Baseline Training. We follow most of the settings of [34] to train Baseline, as they achieved state-of-the-art CNN on the original MS-COCO (i.e., fully labeled). Baseline is a TResNet-L [35] with an input resolution \(448^2\) . The parameters trained on ImageNet are used as the initial parameters. Negative mode is used to handle the unknown labels. We use batch size 8, asymmetric loss [34], and Adam (\(lr=2\times 10^{-4}\)) to update the parameters. We use AutoAugment [9] with pretrained ImageNet policy as the data augmentation method. Normalization of mean 0 and variance 1 is applied to the input images. The checkpoint that achieves the highest validation mAP is saved. The performance of Baseline under different label proportions are reported in Table 5.

Ablation Study on CFT. We apply CFT to Baseline to improve its performance. The default BCE loss is used to fine-tune each LR, referred to as CFT-BCE. Similar to the experiments on CheXpert, we also study the two variants of CFT-BCE: CFT-BCE-simu and CFT-BCE-Negative. Full-batch gradient descent (\(lr=1\times 10^{-2}, monentum=0.9\)) is used and the number of epochs is 5000.

CFT-BCE improves the average mAP by 2.74%, CFT-BCE-simu improves 0.36%, and CFT-BCE-Negative improves 1.27%. Both variants are less effective than CFT-BCE, demonstrating the effectiveness of one-by-one fine-tuning and Ignore mode.

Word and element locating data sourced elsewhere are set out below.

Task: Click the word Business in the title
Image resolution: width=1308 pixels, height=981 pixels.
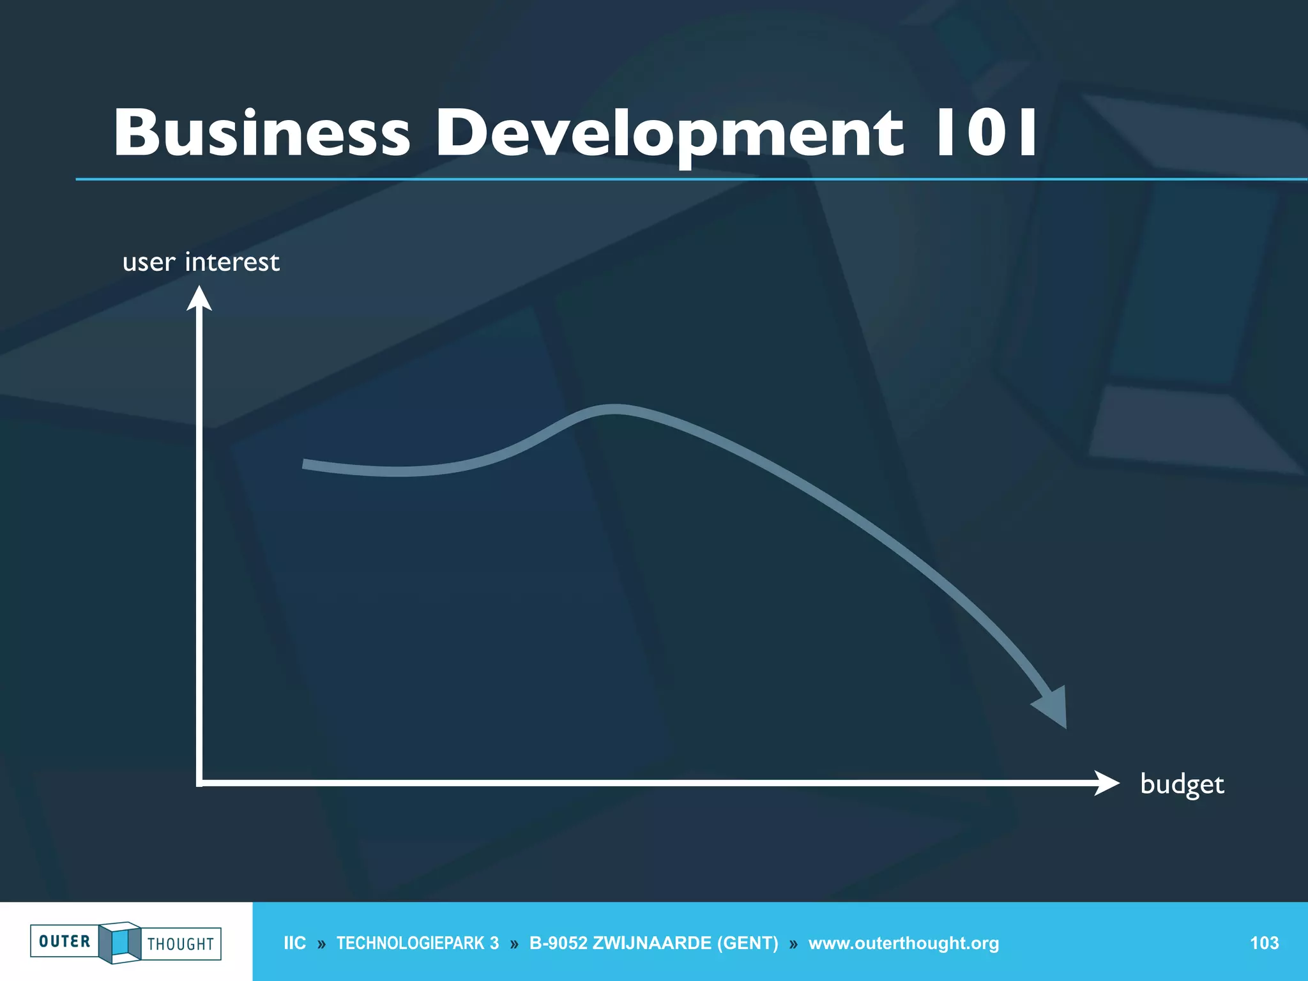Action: [262, 132]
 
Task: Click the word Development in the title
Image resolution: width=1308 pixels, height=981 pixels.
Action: [669, 132]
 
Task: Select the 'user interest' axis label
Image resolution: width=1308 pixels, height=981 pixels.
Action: [201, 262]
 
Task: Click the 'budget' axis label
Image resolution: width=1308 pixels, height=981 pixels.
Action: [1182, 784]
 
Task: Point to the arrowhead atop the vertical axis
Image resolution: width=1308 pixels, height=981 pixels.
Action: [199, 298]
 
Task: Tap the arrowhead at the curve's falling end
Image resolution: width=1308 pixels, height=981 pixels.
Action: [1053, 708]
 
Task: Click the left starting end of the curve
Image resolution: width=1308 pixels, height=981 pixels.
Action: [305, 464]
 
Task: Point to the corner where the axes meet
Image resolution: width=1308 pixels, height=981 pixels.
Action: [200, 782]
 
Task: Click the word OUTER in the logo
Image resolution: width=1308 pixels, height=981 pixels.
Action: [65, 941]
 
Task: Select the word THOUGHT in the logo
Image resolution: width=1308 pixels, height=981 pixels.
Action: [181, 944]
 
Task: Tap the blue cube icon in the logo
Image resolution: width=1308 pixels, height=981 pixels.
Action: [119, 942]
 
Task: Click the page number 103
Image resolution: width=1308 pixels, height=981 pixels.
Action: [1264, 943]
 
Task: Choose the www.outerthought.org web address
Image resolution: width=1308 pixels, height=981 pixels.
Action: [903, 943]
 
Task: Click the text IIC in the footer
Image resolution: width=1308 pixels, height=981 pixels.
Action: [294, 943]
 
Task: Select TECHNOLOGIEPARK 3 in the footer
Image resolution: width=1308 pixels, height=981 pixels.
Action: [418, 943]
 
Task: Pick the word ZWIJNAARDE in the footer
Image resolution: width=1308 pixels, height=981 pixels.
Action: [651, 943]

Noteworthy, CFT-BCE-Negative does not use Ignore mode. Although it is less effective than using Ignore mode, it still can improve the average mAP. It implies that this improvement is likely to be gained from somewhere else instead of from reducing the performance decreases caused by the wrong labels of Negative mode during training. Therefore, CFT may be able to improve models trained with fully labeled data, which requires further investigation.

Ablation Study on GA. We compare GA to the default BCE loss (used in above) for fine-tuning each LR. The number of generations is 2000. The population size is 50. All the individuals of the initial population are encoded from the original parameters. The best individual of the current generation is selected as one individual of the next generation. The parents are selected using roulette wheel selection. During crossover, 20% of the positions of two parents are randomly switched to produce offspring. Each offspring has a 50% chance of being mutated by adding a random scalar between \([-0.001, 0.001]\) to each position.

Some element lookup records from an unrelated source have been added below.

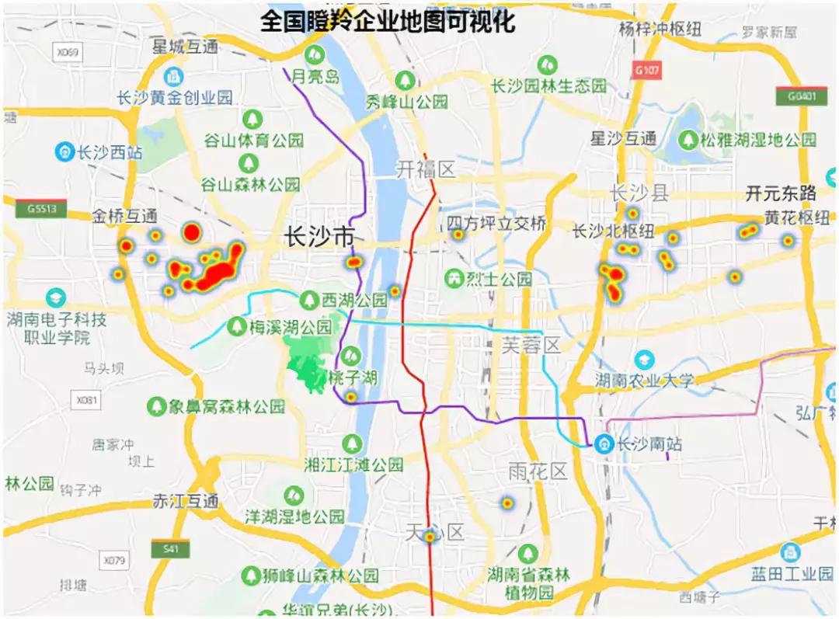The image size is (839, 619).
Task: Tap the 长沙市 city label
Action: click(319, 236)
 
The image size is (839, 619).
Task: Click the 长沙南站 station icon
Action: click(604, 443)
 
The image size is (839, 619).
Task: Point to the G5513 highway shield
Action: click(40, 208)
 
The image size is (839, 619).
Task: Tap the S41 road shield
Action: click(171, 548)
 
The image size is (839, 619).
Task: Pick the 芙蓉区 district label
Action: click(531, 344)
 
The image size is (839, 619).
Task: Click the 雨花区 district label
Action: click(538, 471)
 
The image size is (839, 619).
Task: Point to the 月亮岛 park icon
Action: click(315, 54)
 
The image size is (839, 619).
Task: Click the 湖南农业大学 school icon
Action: click(644, 360)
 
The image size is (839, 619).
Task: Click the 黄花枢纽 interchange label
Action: click(796, 218)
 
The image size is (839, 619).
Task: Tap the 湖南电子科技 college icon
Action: click(55, 297)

GA improves the average mAP by 1.68%. However, it is generally less effective than BCE loss (2.74%). The key reasons may be (1) minimizing BCE does not necessarily lead to AP drops, and (2) BCE loss relies on backpropagation which is generally more efficient than GA.

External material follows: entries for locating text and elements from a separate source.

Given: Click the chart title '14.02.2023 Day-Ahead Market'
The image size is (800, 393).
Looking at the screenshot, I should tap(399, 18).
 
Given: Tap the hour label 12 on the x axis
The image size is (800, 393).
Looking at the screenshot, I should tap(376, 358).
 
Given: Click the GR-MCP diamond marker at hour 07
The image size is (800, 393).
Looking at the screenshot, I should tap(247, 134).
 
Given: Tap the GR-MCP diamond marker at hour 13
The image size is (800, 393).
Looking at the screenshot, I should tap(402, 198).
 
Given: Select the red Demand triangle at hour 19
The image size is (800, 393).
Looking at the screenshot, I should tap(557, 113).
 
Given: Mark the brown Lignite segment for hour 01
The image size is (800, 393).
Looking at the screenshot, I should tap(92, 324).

Greedy Selection. We use greedy selection for choosing the best optimization methods between BCE loss and GA for each LR, referred to as CFT-Greedy. CFT-Greedy improves the average mAP by 2.77%, which is further higher than CFT-BCE by 0.03%. It implies that the greedy selection has chosen GA for the fine-tuning of a small proportion of LRs.

5 Conclusion

In this paper, we propose a new post-training method called CFT which one-by-one fine-tunes the LRs in a model trained with Negative mode to improve its classification performance of each category independently further. Two optimization methods (BCE loss and GA) are tested for fine-tuning LRs. The effectiveness is evaluated on the CheXpert competition dataset and the partially labeled versions of the MS-COCO standard MLC dataset. Especially, CFT achieves state-of-the-art on the CheXpert dataset (single model AUC 91.82% and ensemble AUC 93.33%, on the test set).